Each record below should be returned exactly, with its pictures left out.

------ Excerpted records ------

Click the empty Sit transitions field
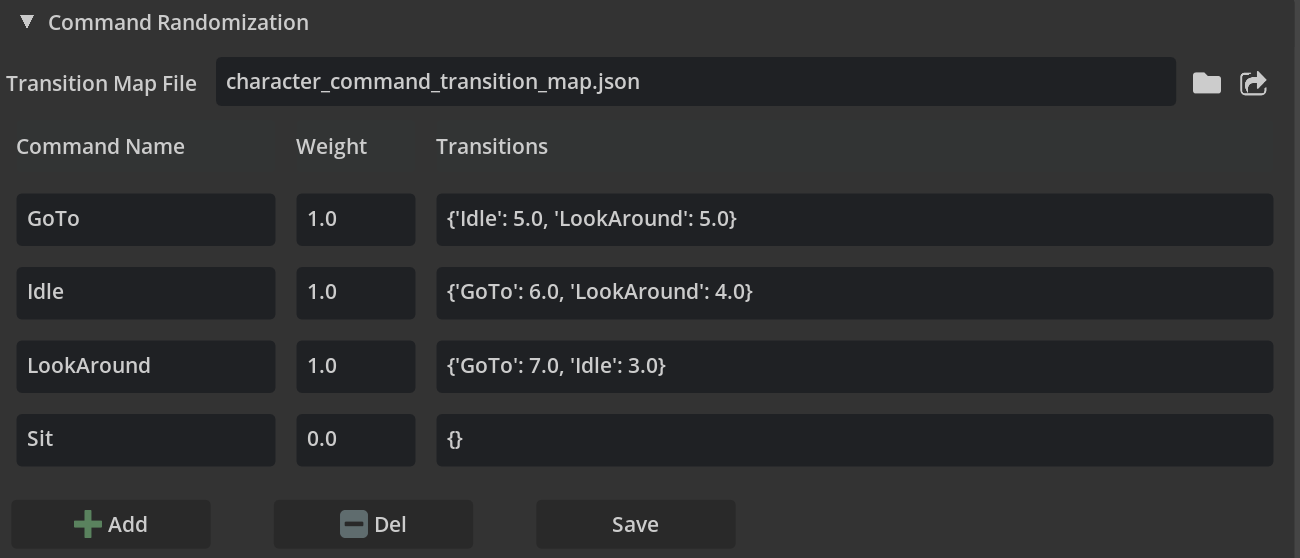1300x558 pixels. (x=854, y=439)
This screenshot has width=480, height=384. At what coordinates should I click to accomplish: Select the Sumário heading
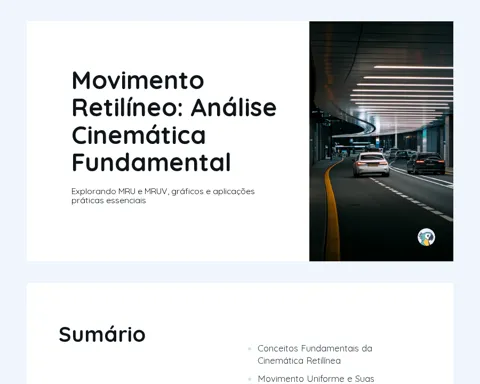(x=102, y=334)
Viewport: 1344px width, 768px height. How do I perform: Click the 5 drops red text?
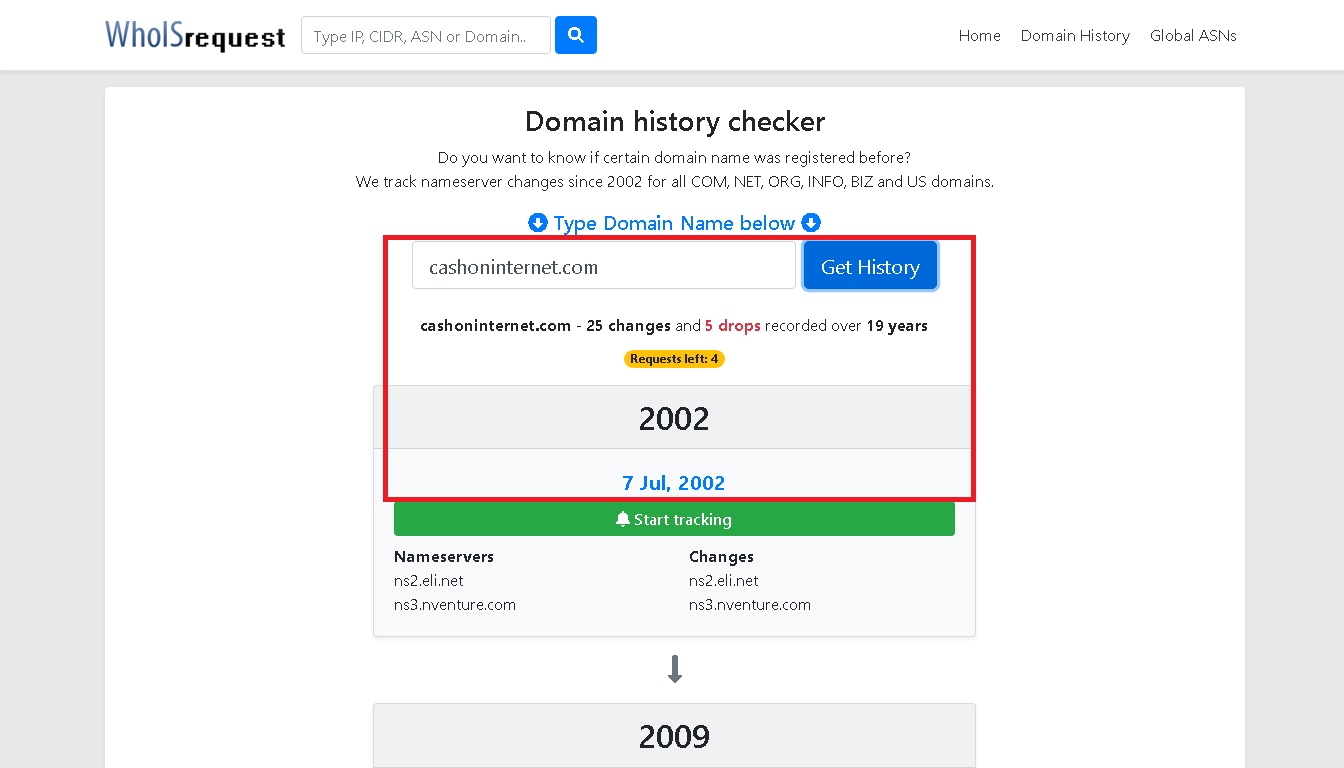tap(733, 326)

------

**Expected answer:**
Click the empty Sit transitions field
1300x558 pixels. (x=854, y=439)
This screenshot has width=480, height=384. At what coordinates should I click to accomplish: Select the Sumário heading
(x=102, y=334)
Viewport: 1344px width, 768px height. How do I perform: Click the 5 drops red text?
tap(733, 326)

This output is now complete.